DATA FOR REVIEW:

********

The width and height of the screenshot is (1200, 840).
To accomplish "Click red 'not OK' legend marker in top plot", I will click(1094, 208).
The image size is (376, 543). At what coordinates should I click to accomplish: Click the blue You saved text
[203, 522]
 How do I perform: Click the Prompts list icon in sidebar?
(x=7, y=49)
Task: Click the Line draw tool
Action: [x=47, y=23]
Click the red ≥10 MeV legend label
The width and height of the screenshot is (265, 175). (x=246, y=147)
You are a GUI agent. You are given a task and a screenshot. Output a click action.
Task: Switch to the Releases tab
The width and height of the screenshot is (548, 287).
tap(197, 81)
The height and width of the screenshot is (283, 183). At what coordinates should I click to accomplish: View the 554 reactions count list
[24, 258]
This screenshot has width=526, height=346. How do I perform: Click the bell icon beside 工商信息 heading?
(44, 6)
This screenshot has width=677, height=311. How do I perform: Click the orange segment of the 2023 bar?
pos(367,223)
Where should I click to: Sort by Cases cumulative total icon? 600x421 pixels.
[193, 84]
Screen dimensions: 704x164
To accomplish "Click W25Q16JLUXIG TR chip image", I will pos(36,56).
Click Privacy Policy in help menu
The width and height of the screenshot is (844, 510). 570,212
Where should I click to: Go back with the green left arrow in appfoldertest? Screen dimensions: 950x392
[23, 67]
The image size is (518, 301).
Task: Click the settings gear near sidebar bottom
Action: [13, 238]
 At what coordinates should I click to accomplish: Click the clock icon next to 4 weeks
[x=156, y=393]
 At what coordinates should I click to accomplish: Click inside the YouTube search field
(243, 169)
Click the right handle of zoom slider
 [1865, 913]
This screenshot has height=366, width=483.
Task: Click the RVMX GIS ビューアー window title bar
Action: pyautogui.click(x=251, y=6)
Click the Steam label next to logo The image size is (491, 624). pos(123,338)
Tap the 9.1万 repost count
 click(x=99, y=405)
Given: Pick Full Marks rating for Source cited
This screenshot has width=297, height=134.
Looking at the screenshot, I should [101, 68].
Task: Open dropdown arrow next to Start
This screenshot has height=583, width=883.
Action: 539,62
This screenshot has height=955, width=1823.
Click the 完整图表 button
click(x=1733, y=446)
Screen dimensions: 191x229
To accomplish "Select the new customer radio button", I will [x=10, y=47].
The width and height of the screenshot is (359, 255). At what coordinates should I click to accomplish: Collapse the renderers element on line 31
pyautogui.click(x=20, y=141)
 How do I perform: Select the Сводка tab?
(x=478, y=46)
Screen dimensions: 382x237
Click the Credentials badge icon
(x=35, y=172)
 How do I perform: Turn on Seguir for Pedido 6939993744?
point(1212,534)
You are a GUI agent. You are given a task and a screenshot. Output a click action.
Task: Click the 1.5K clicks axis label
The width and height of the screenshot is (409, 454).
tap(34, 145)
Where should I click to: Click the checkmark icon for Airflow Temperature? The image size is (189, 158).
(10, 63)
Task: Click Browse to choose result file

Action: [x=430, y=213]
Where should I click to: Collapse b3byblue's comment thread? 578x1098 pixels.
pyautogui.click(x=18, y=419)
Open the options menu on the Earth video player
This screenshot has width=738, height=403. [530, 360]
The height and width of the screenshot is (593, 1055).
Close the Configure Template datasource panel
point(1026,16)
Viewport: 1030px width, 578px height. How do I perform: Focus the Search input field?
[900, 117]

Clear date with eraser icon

********

REQUIRED ACTION: Scan the entries above for the word "will" and collect each line holding it.

RESULT OF THE EXERCISE:
To accomplish "Click red 'not OK' legend marker in top plot", I will click(1094, 208).
To accomplish "Click W25Q16JLUXIG TR chip image", I will pos(36,56).
To accomplish "Select the new customer radio button", I will [x=10, y=47].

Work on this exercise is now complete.